### What you need to do
Leave out any picture and return the remaining listing below exactly as given.

### Given information
============================================================

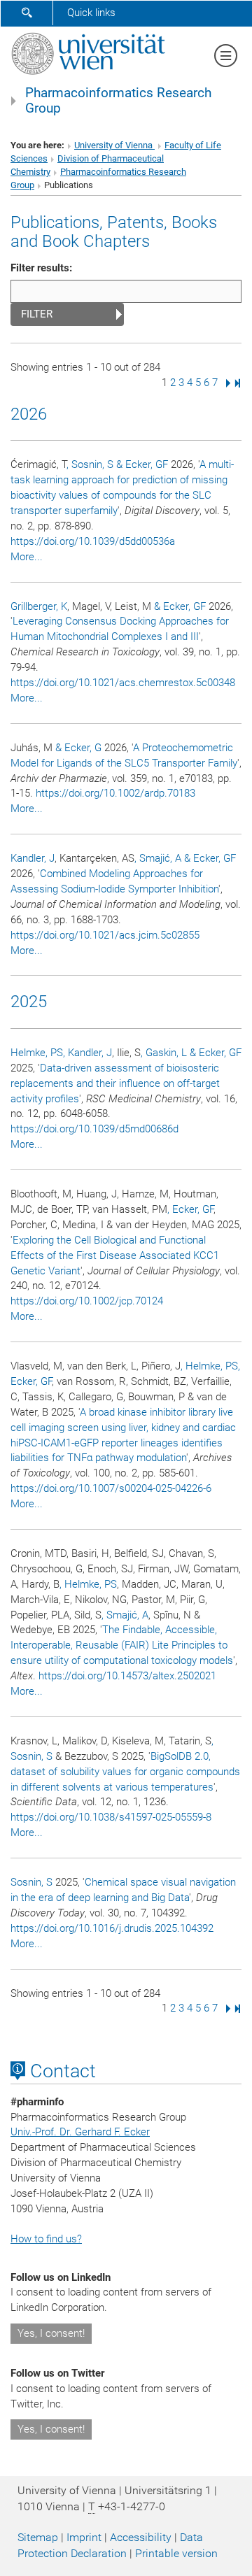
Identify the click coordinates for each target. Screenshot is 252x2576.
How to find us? (46, 2239)
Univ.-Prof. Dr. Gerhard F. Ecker (80, 2132)
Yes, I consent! (51, 2333)
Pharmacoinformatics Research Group (118, 100)
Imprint (84, 2537)
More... (26, 556)
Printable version (176, 2553)
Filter (36, 314)
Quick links (91, 12)
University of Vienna (114, 145)
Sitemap (38, 2537)
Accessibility (141, 2537)
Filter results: (41, 268)
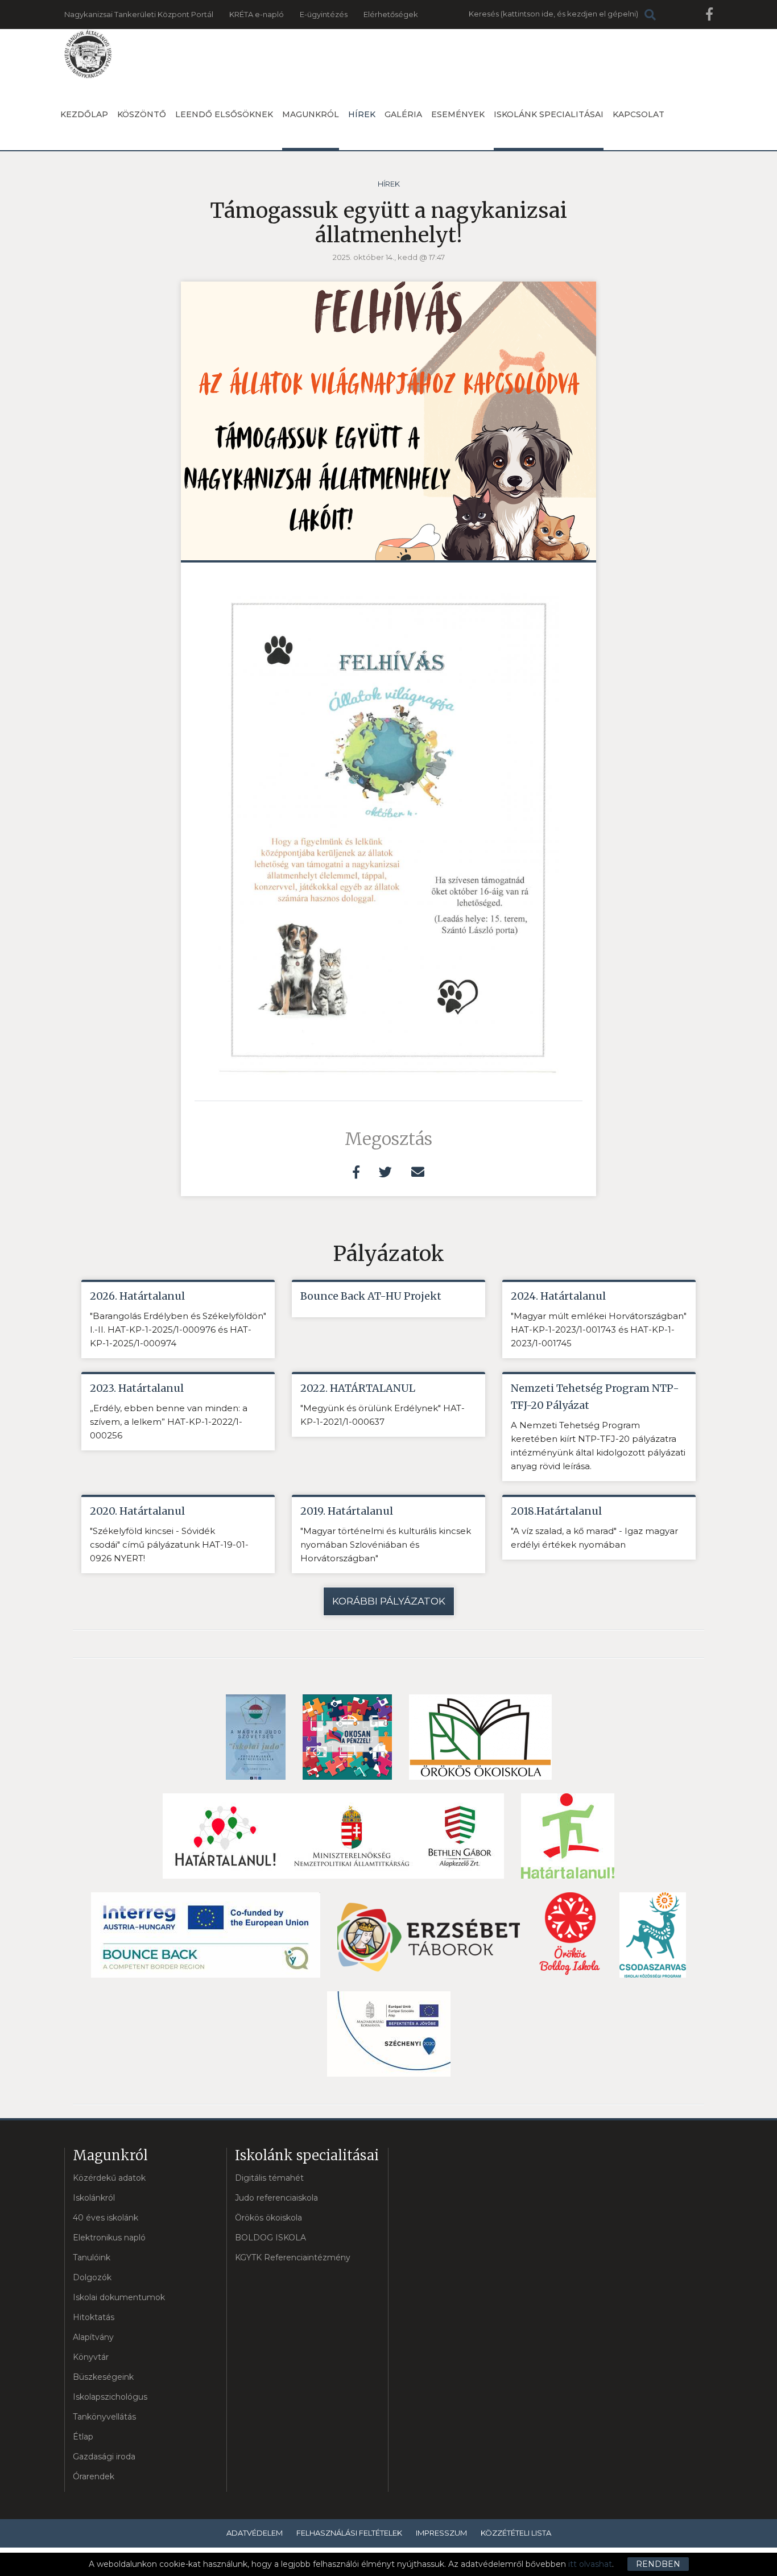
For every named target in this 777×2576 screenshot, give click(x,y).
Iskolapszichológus (110, 2397)
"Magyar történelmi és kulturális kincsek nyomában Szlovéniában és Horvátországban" (385, 1544)
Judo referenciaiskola (276, 2198)
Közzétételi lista (516, 2532)
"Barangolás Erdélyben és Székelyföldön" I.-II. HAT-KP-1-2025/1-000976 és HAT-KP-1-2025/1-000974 (178, 1329)
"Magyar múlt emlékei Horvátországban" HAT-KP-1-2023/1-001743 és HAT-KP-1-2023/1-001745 (599, 1329)
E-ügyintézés (324, 14)
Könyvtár (91, 2357)
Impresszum (441, 2532)
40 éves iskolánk (105, 2218)
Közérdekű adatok (109, 2178)
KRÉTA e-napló (256, 14)
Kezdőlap (84, 114)
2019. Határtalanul (346, 1511)
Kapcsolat (638, 114)
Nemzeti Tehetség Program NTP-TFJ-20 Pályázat (595, 1397)
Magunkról (310, 114)
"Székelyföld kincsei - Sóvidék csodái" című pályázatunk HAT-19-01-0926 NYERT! (169, 1544)
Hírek (361, 114)
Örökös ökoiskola (268, 2218)
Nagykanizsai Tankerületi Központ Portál (138, 14)
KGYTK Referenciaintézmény (292, 2257)
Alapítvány (93, 2337)
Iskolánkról (94, 2198)
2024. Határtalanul (558, 1296)
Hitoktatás (93, 2317)
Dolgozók (92, 2277)
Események (458, 114)
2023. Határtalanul (137, 1388)
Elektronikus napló (109, 2237)
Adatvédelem (254, 2532)
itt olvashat (590, 2564)
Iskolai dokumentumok (119, 2297)
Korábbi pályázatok (388, 1601)
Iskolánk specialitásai (549, 114)
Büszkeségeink (103, 2377)
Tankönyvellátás (104, 2417)
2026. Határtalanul (137, 1296)
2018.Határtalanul (556, 1511)
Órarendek (93, 2476)
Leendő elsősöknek (224, 114)
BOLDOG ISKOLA (270, 2237)
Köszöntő (141, 114)
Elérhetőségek (390, 14)
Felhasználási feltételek (349, 2532)
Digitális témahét (269, 2178)
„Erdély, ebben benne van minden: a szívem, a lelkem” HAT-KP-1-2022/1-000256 (168, 1422)
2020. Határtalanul (137, 1511)
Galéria (403, 114)
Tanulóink (91, 2257)
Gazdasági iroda (104, 2456)
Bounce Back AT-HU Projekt (370, 1296)
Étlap (83, 2437)
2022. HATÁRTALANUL (357, 1388)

============================================================

### Exercise answer
Identify the click coordinates for each target. Screenshot is 252x2576.
How to find us? (46, 2239)
Univ.-Prof. Dr. Gerhard F. Ecker (80, 2132)
Yes, I consent! (51, 2333)
Pharmacoinformatics Research Group (118, 100)
Imprint (84, 2537)
More... (26, 556)
Printable version (176, 2553)
Filter (36, 314)
Quick links (91, 12)
University of Vienna (114, 145)
Sitemap (38, 2537)
Accessibility (141, 2537)
Filter results: (41, 268)
For every named target in this 777×2576 screenshot, give click(x,y).
Iskolapszichológus (110, 2397)
"Magyar történelmi és kulturális kincsek nyomában Szlovéniában és Horvátországban" (385, 1544)
Judo referenciaiskola (276, 2198)
Közzétételi lista (516, 2532)
"Barangolás Erdélyben és Székelyföldön" I.-II. HAT-KP-1-2025/1-000976 és HAT-KP-1-2025/1-000974 (178, 1329)
"Magyar múlt emlékei Horvátországban" HAT-KP-1-2023/1-001743 és HAT-KP-1-2023/1-001745 (599, 1329)
E-ügyintézés (324, 14)
Könyvtár (91, 2357)
Impresszum (441, 2532)
40 éves iskolánk (105, 2218)
Közérdekű adatok (109, 2178)
KRÉTA e-napló (256, 14)
Kezdőlap (84, 114)
2019. Határtalanul (346, 1511)
Kapcsolat (638, 114)
Nemzeti Tehetség Program NTP-TFJ-20 Pályázat (595, 1397)
Magunkról (310, 114)
"Székelyföld kincsei - Sóvidék csodái" című pályázatunk HAT-19-01-0926 NYERT! (169, 1544)
Hírek (361, 114)
Örökös ökoiskola (268, 2218)
Nagykanizsai Tankerületi Központ Portál (138, 14)
KGYTK Referenciaintézmény (292, 2257)
Alapítvány (93, 2337)
Iskolánkról (94, 2198)
2024. Határtalanul (558, 1296)
Hitoktatás (93, 2317)
Dolgozók (92, 2277)
Események (458, 114)
2023. Határtalanul (137, 1388)
Elektronikus napló (109, 2237)
Adatvédelem (254, 2532)
itt olvashat (590, 2564)
Iskolai dokumentumok (119, 2297)
Korábbi pályázatok (388, 1601)
Iskolánk specialitásai (549, 114)
Büszkeségeink (103, 2377)
Tankönyvellátás (104, 2417)
2026. Határtalanul (137, 1296)
2018.Határtalanul (556, 1511)
Órarendek (93, 2476)
Leendő elsősöknek (224, 114)
BOLDOG ISKOLA (270, 2237)
Köszöntő (141, 114)
Elérhetőségek (390, 14)
Felhasználási feltételek (349, 2532)
Digitális témahét (269, 2178)
„Erdély, ebben benne van minden: a szívem, a lelkem” HAT-KP-1-2022/1-000256 (168, 1422)
2020. Határtalanul (137, 1511)
Galéria (403, 114)
Tanulóink (91, 2257)
Gazdasági iroda (104, 2456)
Bounce Back AT-HU Projekt (370, 1296)
Étlap (83, 2437)
2022. HATÁRTALANUL (357, 1388)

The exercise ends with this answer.